Some background: EPW is chaired by everyone’s favorite flat-earther, Sen. James Inhofe (R-Mongo). A while back, Inhofe hired Marc Morano of CNS news — famous (if that’s the word) for writing this piece questioning whether war veteran Rep. Jack Murtha (D-PA) faked the wounds that got him two purple hearts — to head up his communications operation. Morano wasted no time firing off press release blasts attacking various reporters and public figures for "bias." (Remember, in the right-wing dictionary, "bias" means a stubborn insistence on distinguishing truth from falsehood.)
Today, I have the dubious honor of being the target of one of these attacks.
Now, Morano’s a standard-issue movement hack and Inhofe is increasingly regarded as a clown, even by his Senate colleagues, so the value of responding to this kind of thing is questionable.
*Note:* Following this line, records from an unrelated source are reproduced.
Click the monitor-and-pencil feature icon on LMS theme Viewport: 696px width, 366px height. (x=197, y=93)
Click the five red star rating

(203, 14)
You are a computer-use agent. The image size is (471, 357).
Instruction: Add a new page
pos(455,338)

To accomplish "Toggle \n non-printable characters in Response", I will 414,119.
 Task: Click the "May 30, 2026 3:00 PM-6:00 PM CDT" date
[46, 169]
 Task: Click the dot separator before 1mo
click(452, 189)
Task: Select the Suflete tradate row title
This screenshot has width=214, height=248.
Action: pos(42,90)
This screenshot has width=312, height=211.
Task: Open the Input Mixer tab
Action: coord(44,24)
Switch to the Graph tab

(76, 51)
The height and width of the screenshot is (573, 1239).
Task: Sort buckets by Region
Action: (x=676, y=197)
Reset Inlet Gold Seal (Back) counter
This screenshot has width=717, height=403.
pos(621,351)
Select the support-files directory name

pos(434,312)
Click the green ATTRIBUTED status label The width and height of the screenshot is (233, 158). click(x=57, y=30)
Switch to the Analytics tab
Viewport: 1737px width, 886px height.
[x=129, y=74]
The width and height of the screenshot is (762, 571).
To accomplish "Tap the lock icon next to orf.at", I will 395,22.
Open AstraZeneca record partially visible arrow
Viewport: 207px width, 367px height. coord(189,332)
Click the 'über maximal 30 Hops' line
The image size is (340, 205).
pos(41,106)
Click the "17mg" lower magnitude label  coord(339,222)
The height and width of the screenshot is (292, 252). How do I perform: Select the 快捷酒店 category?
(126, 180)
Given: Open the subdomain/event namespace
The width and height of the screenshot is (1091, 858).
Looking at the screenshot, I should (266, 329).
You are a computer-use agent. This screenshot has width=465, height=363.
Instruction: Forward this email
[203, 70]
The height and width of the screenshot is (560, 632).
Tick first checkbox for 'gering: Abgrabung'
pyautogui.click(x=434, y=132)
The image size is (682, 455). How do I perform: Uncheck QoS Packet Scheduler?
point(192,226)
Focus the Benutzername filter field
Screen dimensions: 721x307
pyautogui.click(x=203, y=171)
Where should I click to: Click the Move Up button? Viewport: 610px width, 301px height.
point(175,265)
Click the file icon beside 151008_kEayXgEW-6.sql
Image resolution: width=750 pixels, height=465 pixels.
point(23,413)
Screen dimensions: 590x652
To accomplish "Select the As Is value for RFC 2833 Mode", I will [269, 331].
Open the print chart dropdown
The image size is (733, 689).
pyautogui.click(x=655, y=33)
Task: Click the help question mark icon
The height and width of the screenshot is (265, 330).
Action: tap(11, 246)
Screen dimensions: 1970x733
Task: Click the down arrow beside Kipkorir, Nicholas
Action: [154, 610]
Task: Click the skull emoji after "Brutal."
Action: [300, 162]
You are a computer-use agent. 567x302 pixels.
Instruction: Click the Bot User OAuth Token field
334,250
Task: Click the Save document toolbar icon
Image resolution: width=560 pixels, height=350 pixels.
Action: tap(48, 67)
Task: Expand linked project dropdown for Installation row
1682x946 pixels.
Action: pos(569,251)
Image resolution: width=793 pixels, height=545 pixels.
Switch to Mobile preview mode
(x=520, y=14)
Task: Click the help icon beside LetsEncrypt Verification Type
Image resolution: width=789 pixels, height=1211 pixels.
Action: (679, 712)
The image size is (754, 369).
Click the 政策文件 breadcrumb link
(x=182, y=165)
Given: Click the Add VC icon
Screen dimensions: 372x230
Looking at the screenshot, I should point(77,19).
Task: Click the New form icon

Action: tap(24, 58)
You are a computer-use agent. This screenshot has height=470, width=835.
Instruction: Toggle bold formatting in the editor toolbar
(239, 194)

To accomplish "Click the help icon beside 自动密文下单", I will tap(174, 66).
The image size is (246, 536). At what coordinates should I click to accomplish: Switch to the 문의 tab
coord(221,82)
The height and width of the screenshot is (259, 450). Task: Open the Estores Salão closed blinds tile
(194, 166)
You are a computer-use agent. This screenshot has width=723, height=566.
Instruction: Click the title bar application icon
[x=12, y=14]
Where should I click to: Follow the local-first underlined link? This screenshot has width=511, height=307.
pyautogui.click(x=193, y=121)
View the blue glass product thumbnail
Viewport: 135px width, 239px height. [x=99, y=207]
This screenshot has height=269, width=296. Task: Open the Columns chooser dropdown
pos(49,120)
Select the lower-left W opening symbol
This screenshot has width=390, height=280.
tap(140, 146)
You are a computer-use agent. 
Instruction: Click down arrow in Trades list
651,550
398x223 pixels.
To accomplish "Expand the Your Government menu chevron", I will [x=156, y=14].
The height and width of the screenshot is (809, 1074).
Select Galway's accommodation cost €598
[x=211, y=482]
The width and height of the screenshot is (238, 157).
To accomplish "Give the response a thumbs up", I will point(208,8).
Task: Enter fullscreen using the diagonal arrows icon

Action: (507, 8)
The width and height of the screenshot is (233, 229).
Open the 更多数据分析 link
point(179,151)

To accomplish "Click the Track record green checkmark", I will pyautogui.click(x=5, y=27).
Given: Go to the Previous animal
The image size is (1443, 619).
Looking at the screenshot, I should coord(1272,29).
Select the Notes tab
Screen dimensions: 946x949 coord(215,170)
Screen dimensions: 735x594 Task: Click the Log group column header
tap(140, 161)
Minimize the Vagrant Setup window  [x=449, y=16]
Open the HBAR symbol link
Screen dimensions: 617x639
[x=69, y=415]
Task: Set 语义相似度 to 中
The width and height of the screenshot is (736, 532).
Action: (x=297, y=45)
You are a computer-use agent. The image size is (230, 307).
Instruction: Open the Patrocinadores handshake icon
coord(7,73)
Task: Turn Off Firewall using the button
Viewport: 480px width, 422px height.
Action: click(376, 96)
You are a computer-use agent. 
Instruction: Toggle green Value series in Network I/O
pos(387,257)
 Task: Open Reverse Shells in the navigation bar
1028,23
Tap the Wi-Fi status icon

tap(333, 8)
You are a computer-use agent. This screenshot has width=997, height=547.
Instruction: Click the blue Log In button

But Morano has accidentally raised an interesting point, so here goes.
What caught Morano’s attention is a blog post in which I, in the grandiose rhetorical style for which I am so marginally beloved, said:
When we’ve finally gotten serious about global warming, when the impacts are really hitting us and we’re in a full worldwide scramble to minimize the damage, we should have war crimes trials for these bastards — some sort of climate Nuremberg.
I was, as might be obvious, rather angry. I had just read an excerpt from George Monbiot’s new book Heat detailing the connections between the global warming denial industry and the tobacco industry. In some cases, the very same people instrumental in denying for years that tobacco is harmful are now denying that global warming is happening (or human-caused, or harmful, or whatever they can get away with). Again: the very same people.
Too often, this kind of thing is treated like a partisan political squabble, a game of rhetorical sparring between the "sides" of a debate. But those people who put so much money and time into confusing the public about the science around tobacco were not simply clever political operatives. They were responsible for delaying by decades the time when we turned our concerted collective attention to reducing smoking. They were responsible — indirectly, but not all that indirectly — for tens of thousands of needless deaths.
Most of them were never called to account. The tobacco industry itself paid dearly, eventually, but the network of think tanks, pseudo-scientists, and commentators who supported their efforts are merrily engaged in the very same sorts of deceptions today. It’s galling. They have blood on their hands. They should have been drummed out of public life. They should not be accepted in polite company.
The endless calls for "civility" among the nation’s political and media elite have become so numbing that it’s difficult to get out from under the haze and speak simply about this. But it needs to be said: These people are, morally if not legally, criminals.
And now they’re doing it again.
Let’s be clear: there are substantial debates about the severity of the effects of global warming, and the timing of those effects. There are substantial debates about the proper policy response. There are plenty of good-faith debates we should be, and are, having.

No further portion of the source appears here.